Collected data entries:
───
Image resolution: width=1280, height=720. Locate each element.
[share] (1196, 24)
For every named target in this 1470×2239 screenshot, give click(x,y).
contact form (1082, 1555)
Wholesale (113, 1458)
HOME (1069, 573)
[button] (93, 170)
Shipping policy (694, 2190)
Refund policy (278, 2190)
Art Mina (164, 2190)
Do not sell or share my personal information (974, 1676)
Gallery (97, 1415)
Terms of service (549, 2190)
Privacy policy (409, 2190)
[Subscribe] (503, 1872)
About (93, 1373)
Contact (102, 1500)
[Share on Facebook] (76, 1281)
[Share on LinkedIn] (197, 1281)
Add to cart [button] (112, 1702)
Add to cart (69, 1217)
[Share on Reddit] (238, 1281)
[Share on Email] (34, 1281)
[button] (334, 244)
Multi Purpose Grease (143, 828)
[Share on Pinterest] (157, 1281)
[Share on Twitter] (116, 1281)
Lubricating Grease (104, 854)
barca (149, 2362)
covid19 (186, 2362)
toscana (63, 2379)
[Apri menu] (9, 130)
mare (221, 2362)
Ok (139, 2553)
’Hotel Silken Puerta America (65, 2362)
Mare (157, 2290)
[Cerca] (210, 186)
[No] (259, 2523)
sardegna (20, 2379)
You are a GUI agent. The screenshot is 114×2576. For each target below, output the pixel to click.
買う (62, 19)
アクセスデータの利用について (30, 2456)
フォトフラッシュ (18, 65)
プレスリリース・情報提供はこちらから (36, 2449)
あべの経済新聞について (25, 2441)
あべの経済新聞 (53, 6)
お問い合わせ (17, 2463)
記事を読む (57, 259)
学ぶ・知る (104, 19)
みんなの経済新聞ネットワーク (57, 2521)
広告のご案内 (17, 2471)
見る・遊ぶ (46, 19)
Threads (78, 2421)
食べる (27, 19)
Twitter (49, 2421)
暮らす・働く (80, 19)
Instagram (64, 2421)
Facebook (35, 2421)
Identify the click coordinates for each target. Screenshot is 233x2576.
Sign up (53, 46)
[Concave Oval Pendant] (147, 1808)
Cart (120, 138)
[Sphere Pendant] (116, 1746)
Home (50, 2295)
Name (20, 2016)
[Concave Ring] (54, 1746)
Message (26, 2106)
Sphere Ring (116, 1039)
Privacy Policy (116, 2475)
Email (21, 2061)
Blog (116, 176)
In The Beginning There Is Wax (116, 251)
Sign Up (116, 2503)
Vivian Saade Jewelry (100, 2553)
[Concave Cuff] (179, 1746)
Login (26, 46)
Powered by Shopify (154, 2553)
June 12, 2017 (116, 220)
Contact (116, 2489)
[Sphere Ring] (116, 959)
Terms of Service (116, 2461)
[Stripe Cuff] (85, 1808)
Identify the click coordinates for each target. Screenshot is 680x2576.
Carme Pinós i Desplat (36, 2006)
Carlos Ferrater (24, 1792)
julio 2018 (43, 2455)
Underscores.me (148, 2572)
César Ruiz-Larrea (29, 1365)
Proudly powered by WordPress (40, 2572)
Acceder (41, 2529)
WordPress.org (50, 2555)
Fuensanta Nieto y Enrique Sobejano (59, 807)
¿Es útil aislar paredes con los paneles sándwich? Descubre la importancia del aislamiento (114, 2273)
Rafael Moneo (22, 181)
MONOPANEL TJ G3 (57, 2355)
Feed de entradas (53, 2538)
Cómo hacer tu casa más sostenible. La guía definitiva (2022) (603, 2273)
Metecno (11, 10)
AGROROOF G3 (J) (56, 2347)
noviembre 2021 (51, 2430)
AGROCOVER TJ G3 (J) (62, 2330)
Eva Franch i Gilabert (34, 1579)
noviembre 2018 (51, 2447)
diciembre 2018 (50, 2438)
───
» Work order:
Quote the data above in full, changing nothing.

» Result:
Image resolution: width=1280, height=720. Locate each element.
[share] (1196, 24)
For every named target in this 1470×2239 screenshot, give click(x,y).
contact form (1082, 1555)
Wholesale (113, 1458)
HOME (1069, 573)
[button] (93, 170)
Shipping policy (694, 2190)
Refund policy (278, 2190)
Art Mina (164, 2190)
Do not sell or share my personal information (974, 1676)
Gallery (97, 1415)
Terms of service (549, 2190)
Privacy policy (409, 2190)
[Subscribe] (503, 1872)
About (93, 1373)
Contact (102, 1500)
[Share on Facebook] (76, 1281)
[Share on LinkedIn] (197, 1281)
Add to cart [button] (112, 1702)
Add to cart (69, 1217)
[Share on Reddit] (238, 1281)
[Share on Email] (34, 1281)
[button] (334, 244)
Multi Purpose Grease (143, 828)
[Share on Pinterest] (157, 1281)
[Share on Twitter] (116, 1281)
Lubricating Grease (104, 854)
barca (149, 2362)
covid19 (186, 2362)
toscana (63, 2379)
[Apri menu] (9, 130)
mare (221, 2362)
Ok (139, 2553)
’Hotel Silken Puerta America (65, 2362)
Mare (157, 2290)
[Cerca] (210, 186)
[No] (259, 2523)
sardegna (20, 2379)
You are a GUI agent. The screenshot is 114×2576. For each target below, output the pixel to click.
買う (62, 19)
アクセスデータの利用について (30, 2456)
フォトフラッシュ (18, 65)
プレスリリース・情報提供はこちらから (36, 2449)
あべの経済新聞について (25, 2441)
あべの経済新聞 (53, 6)
お問い合わせ (17, 2463)
記事を読む (57, 259)
学ぶ・知る (104, 19)
みんなの経済新聞ネットワーク (57, 2521)
広告のご案内 (17, 2471)
見る・遊ぶ (46, 19)
Threads (78, 2421)
食べる (27, 19)
Twitter (49, 2421)
暮らす・働く (80, 19)
Instagram (64, 2421)
Facebook (35, 2421)
Identify the click coordinates for each target. Screenshot is 233x2576.
Sign up (53, 46)
[Concave Oval Pendant] (147, 1808)
Cart (120, 138)
[Sphere Pendant] (116, 1746)
Home (50, 2295)
Name (20, 2016)
[Concave Ring] (54, 1746)
Message (26, 2106)
Sphere Ring (116, 1039)
Privacy Policy (116, 2475)
Email (21, 2061)
Blog (116, 176)
In The Beginning There Is Wax (116, 251)
Sign Up (116, 2503)
Vivian Saade Jewelry (100, 2553)
[Concave Cuff] (179, 1746)
Login (26, 46)
Powered by Shopify (154, 2553)
June 12, 2017 (116, 220)
Contact (116, 2489)
[Sphere Ring] (116, 959)
Terms of Service (116, 2461)
[Stripe Cuff] (85, 1808)
Identify the click coordinates for each target. Screenshot is 680x2576.
Carme Pinós i Desplat (36, 2006)
Carlos Ferrater (24, 1792)
julio 2018 (43, 2455)
Underscores.me (148, 2572)
César Ruiz-Larrea (29, 1365)
Proudly powered by WordPress (40, 2572)
Acceder (41, 2529)
WordPress.org (50, 2555)
Fuensanta Nieto y Enrique Sobejano (59, 807)
¿Es útil aislar paredes con los paneles sándwich? Descubre la importancia del aislamiento (114, 2273)
Rafael Moneo (22, 181)
MONOPANEL TJ G3 (57, 2355)
Feed de entradas (53, 2538)
Cómo hacer tu casa más sostenible. La guía definitiva (2022) (603, 2273)
Metecno (11, 10)
AGROROOF G3 (J) (56, 2347)
noviembre 2021 (51, 2430)
AGROCOVER TJ G3 (J) (62, 2330)
Eva Franch i Gilabert (34, 1579)
noviembre 2018 (51, 2447)
diciembre 2018 (50, 2438)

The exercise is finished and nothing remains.